Why Synapse Spark Pools?
Synapse Spark pools offer:
- Serverless experience - Auto-scale and auto-pause capabilities
- Unified workspace - Integration with SQL pools, pipelines, and Power BI
- Fast startup - Optimized cluster provisioning
- Built-in connectors - Native integration with Azure data services
- Multiple language support - Python, Scala, SQL, R, and .NET
Creating a Spark Pool
# Create Synapse workspace first
az synapse workspace create \
--name synapse-demo \
--resource-group rg-synapse \
--storage-account stsynapsedemo \
--file-system synapse \
--sql-admin-login sqladmin \
--sql-admin-login-password "YourPassword123!" \
--location eastus
# Create Spark pool
az synapse spark pool create \
--name sparkpool \
--workspace-name synapse-demo \
--resource-group rg-synapse \
--spark-version 3.1 \
--node-count 3 \
--node-size Medium \
--min-node-count 3 \
--max-node-count 10 \
--enable-auto-scale true \
--enable-auto-pause true \
--delay 15
Working with Data in Spark
Reading from Azure Data Lake
# Spark notebook in Synapse
# Read Parquet files from Data Lake
df = spark.read.parquet("abfss://raw@stsynapsedemo.dfs.core.windows.net/sales/")
# Read CSV with schema inference
df_csv = spark.read \
.option("header", "true") \
.option("inferSchema", "true") \
.csv("abfss://raw@stsynapsedemo.dfs.core.windows.net/customers/")
# Read JSON with explicit schema
from pyspark.sql.types import StructType, StructField, StringType, IntegerType, TimestampType
schema = StructType([
StructField("event_id", StringType(), True),
StructField("user_id", IntegerType(), True),
StructField("event_type", StringType(), True),
StructField("timestamp", TimestampType(), True),
StructField("properties", StringType(), True)
])
df_json = spark.read \
.schema(schema) \
.json("abfss://raw@stsynapsedemo.dfs.core.windows.net/events/")
# Display data
display(df.limit(10))
Integrating with SQL Pool
# Read from dedicated SQL pool
df_sql = spark.read \
.synapsesql("sqlpool.dbo.Products") \
.option("Constants.SERVER", "synapse-demo.sql.azuresynapse.net")
# Write to SQL pool
df_transformed.write \
.synapsesql(
"sqlpool.dbo.ProductsStaging",
Constants.INTERNAL,
Constants.APPEND
)
Reading from Cosmos DB
# Configure Cosmos DB connection
cosmosConfig = {
"spark.synapse.linkedService": "CosmosDbLinkedService",
"spark.cosmos.container": "orders",
"spark.cosmos.read.inferSchema.enabled": "true"
}
df_cosmos = spark.read \
.format("cosmos.olap") \
.options(**cosmosConfig) \
.load()

(Pixel coordinate grounding data)
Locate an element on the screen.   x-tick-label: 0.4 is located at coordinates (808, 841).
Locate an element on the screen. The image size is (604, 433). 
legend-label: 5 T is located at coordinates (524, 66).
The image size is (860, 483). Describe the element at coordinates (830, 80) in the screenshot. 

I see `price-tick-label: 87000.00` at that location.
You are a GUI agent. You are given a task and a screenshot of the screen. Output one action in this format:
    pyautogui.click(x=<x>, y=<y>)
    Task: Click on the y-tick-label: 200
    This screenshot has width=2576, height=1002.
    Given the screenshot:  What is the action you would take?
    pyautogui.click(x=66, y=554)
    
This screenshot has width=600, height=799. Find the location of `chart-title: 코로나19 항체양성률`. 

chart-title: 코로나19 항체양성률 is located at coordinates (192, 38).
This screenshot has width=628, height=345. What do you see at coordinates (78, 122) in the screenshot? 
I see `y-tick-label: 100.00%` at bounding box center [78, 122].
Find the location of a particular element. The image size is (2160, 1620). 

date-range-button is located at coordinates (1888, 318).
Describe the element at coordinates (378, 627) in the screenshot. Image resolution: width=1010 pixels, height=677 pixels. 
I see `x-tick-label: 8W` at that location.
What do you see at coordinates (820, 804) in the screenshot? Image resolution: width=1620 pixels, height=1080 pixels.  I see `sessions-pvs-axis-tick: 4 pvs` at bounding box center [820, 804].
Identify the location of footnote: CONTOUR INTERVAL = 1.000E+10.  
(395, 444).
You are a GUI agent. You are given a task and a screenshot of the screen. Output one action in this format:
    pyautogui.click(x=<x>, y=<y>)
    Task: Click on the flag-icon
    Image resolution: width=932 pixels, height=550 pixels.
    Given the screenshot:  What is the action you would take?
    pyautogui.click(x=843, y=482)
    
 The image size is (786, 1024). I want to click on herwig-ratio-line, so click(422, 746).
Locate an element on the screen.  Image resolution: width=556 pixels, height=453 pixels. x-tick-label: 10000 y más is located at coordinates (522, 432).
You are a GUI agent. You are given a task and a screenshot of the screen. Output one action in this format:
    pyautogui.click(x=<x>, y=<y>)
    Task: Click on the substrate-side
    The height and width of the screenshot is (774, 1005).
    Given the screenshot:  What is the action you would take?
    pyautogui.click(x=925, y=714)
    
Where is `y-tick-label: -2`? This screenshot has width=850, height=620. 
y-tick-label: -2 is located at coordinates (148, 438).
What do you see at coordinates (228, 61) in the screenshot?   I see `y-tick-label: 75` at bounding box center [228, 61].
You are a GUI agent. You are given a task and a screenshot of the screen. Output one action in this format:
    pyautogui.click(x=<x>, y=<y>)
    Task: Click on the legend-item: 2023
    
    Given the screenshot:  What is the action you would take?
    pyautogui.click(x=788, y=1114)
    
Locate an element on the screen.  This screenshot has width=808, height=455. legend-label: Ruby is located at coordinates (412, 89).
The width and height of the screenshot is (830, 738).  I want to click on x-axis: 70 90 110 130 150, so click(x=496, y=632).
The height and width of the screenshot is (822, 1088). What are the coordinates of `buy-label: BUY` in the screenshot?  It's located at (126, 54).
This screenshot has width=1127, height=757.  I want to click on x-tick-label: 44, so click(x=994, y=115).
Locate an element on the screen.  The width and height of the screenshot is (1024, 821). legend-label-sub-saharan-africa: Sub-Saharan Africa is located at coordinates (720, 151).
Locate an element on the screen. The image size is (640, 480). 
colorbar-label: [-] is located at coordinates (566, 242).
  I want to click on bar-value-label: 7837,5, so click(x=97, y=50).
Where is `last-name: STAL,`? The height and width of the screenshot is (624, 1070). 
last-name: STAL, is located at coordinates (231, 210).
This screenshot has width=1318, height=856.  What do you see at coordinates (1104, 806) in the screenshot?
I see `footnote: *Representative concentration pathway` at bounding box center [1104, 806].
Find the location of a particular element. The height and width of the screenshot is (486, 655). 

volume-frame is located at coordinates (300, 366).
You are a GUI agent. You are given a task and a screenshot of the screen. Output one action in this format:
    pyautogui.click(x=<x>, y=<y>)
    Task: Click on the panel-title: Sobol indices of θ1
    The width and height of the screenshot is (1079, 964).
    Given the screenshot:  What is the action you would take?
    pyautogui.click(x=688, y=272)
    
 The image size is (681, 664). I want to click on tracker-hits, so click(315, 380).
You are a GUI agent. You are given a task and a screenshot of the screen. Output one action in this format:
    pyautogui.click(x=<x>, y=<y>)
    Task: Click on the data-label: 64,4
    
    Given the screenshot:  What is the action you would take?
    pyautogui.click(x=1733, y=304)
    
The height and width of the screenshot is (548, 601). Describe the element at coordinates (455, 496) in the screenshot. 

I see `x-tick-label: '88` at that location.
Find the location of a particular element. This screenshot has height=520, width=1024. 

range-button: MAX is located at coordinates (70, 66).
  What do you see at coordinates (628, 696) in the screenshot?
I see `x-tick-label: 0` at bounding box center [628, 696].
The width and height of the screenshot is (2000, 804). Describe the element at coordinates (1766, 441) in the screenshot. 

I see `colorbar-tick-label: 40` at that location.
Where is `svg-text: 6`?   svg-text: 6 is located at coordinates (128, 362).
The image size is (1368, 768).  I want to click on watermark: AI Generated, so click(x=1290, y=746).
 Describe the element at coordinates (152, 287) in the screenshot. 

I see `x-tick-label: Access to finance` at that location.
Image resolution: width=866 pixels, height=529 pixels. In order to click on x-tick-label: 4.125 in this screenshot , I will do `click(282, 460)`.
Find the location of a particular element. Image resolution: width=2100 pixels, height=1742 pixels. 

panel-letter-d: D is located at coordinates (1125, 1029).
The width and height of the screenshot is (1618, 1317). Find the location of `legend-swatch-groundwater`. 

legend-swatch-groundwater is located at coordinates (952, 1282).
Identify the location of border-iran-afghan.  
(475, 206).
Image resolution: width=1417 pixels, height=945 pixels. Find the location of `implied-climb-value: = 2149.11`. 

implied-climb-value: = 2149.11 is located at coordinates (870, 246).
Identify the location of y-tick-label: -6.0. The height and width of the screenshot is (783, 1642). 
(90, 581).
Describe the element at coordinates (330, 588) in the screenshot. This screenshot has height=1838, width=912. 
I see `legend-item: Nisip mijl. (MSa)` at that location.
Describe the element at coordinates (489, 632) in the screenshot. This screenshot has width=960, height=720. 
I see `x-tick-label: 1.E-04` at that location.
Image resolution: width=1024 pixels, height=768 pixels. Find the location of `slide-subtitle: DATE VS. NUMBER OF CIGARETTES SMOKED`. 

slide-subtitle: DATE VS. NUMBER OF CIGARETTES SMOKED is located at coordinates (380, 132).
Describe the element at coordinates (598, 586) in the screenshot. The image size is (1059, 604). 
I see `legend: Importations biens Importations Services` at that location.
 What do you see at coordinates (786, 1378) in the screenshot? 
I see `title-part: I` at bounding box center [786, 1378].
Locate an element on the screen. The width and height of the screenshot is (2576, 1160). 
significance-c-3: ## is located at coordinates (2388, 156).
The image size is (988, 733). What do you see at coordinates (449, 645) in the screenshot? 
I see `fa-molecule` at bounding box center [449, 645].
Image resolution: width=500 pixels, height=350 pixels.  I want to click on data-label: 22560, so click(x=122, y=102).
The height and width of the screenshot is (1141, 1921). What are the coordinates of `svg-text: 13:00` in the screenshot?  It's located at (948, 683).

Task 1. Please name the languages that the Synapse Spark pools text lists as supported.
Task 2. Edit the Synapse Spark pools text from "# Read JSON" up to and including "display(df.limit(10))", replacing "df_json" with "df_events".
The lines are separate material, unrelated to the Synapse Spark pools text.

Problem solution 1. Python, Scala, SQL, R, and .NET.

Problem solution 2.
# Read JSON with explicit schema
from pyspark.sql.types import StructType, StructField, StringType, IntegerType, TimestampType
schema = StructType([
StructField("event_id", StringType(), True),
StructField("user_id", IntegerType(), True),
StructField("event_type", StringType(), True),
StructField("timestamp", TimestampType(), True),
StructField("properties", StringType(), True)
])
df_events = spark.read \
.schema(schema) \
.json("abfss://raw@stsynapsedemo.dfs.core.windows.net/events/")
# Display data
display(df.limit(10))